Em depoimento à Rede Meio Norte, um fiel detalhou como membros de sua igreja foram convencidos a fazer aportes financeiros na empresa DF Group, cujo o CEO é o empresário Douglas Fonseca. O grupo foi alvo de uma operação na última sexta-feira (10).
Conforme a vítima, durante os cultos, um pastor bastante conhecido na região falava em “prosperidade” e que seus discípulos “tinham que ser os mais prósperos de Teresina”. Com isso, ele afirmou que o pregador insistia que os membros da igreja deveriam entender de investimentos e que a plataforma da DF Group seria a melhor opção disponível.
“Porque a igreja eh precisava de gente prósperas, tinha que investir nesse aí, nesse conhecimento, sobre entender sobre investimento e que o melhor investimento seria esse e foi aquela lavagem cerebral. A tropa todinha que fez investimento, essa galera nossa que fez o investimento, que era congregados, alguns já saíram, alguns se decepcionaram, saíram fora, como eu também saí fora, decepcionado com todos esses esses acontecimentos”.
Mesmo desconfiados da promessa de lucros de 10% ao mês, muitos membros decidiram investir por confiarem na liderança religiosa.
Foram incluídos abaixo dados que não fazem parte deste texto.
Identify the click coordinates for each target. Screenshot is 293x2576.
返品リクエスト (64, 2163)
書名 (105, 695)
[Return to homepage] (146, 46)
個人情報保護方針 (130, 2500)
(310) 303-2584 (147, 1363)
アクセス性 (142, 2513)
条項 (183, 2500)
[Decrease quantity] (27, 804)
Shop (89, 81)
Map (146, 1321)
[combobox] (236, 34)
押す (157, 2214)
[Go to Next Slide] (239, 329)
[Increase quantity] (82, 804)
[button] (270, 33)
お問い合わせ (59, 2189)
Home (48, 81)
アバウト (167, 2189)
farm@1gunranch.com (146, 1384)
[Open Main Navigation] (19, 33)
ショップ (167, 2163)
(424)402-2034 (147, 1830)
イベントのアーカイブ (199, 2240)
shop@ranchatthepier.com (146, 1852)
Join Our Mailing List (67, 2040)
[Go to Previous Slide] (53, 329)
“A gente, mesmo tendo consciência disso, questionamos, foi questionado, fizemos questionamentos com eles lá, com as lideranças. [Eles diziam] ‘Vai dar certo, vai dar certo’. Parecia que era uma coisa totalmente combinada entre eles lá para passar para os discípulos”, disse.
Segundo o fiel, era repassado que o operador do esquema já atuava havia mais de sete anos no mercado de investimentos, exibindo bens e conquistas materiais como prova de sucesso.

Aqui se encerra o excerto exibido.